Sunday, September 05, 2010

If Only . . .

This conversation between Rick Perlstein and Mark Schmitt, offered as an assessment of the first year of the Obama Presidency, limns the outline of what has emerged as the left-wing critique of Obama's failure as leader of the Democratic Party.
[W]hat I worry "being like Barack" truly means is that the knockout never comes. That the patience and the building of trust is, in fact, the end in itself. "Our Barack doesn't do mean," means, "Our Barack doesn't make the strategic choice to defeat a reactionary adversary even when that opportunity manifestly presents itself to him." This is Leadership 101, and, I fear, Obama is flunking.

The discussion seems to be hinting toward what has become the idea that Obama's "patience", his refusal to engage in soundbite politics (to "win the morning, win the afternoon" in Politico terms), and to believe that given enough time, the Republicans will string themselves, collectively, with the very long rope handed them by being patient, reticent, and thoughtful.

During the 2008 Campaign, I saw this quality and called it (before it got picked up by other larger bloggers with more readers), pace Mohammed Ali, "rope-a-dope". Perhaps, Obama believes this same strategy will work this time around. Perhaps he just doesn't care all that much whether or not the Democrats maintain control of Congress. After all, Bill Clinton was far more productive and popular as President when he had the Republican majority as foil.

Whatever may or may not be going on behind the scenes, many of us who supported Pres. Obama two years ago are wondering where the dynamic leader who offered us a vision of ourselves - and by "ourselves" I mean America - as better than we had been; as more courageous; as willing to sacrifice and work together to fix the problems we faced - has gone. The Democrats in Congress, for all their problems and limitations, would be a far better partner than a Congress led by the lachrymose John Boehner and the puffy Mitch McConnell. Unless Obama is far less intelligent than we had all thought - and he has yet to give any indication that he is - I, for one, want to say to him, "Mr. President, you seriously need to get your head out of your ass."

Even if Obama comes out this fall in full rhetorical swing and saves the bacon of the Congressional wing of the Democratic Party, the long list of "if only . . ." will still be hanging there, needing to be addressed. It isn't enough for the President to pull out all the stops, a President ex machina. We - the whole damn country - have been in dire need of his leadership, and he has, as Perlstein says quite bluntly, failed its most basic test.

The Autodidact In Me

So I just heard about this book. It offers the interesting but, to me at any rate non-controversial thesis, that monogamy in human sexual relationships is not "natural" in the way, say pair-bonding in many species that mate for life seems to be. By comparing human sexual behavior with that of one of the two most closely related primate species - the bonobo - the authors offer the notion that, in fact, having multiple partners over the course of a lifetime is far more in keeping with what is "natural" about us than is sexual monogamy.

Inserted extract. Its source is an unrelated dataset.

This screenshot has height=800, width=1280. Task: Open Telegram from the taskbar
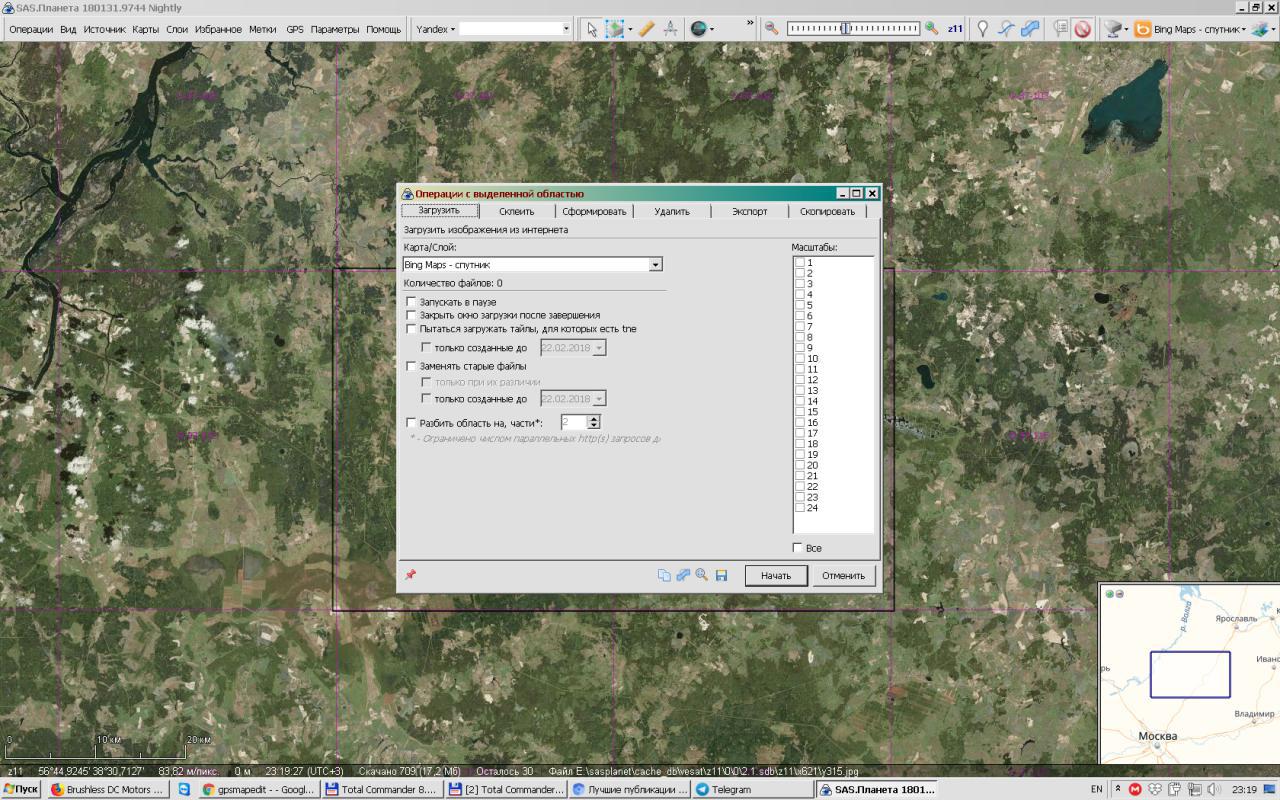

In a column at, one of the coauthors of the study takes on "critic" Megan McArdle, who has written a "scathing" (and largely uninformed) review.

I have to admit I am intrigued by the thesis, and look forward to reading this book. Precisely because, at the current moment I am reading Helmut Thielicke's Evangelical Faith, and am dealing with the whole issue, as he puts it, of "address", the issue of the meaning of words, most especially "nature" and "natural", are forefront in my mind. How we understand these words, how we live them, is important for the sake of clearly understanding the question of address.

Furthermore, I am always open to the discoveries of new research. Even if I am not always in agreement with them, it seems to me that we Christians have a duty to have some kind of even rudimentary understanding of the way our understanding of our world has changed and continues to change.

So, kudos to Ryan and co-author Cacilda Jethá for their work.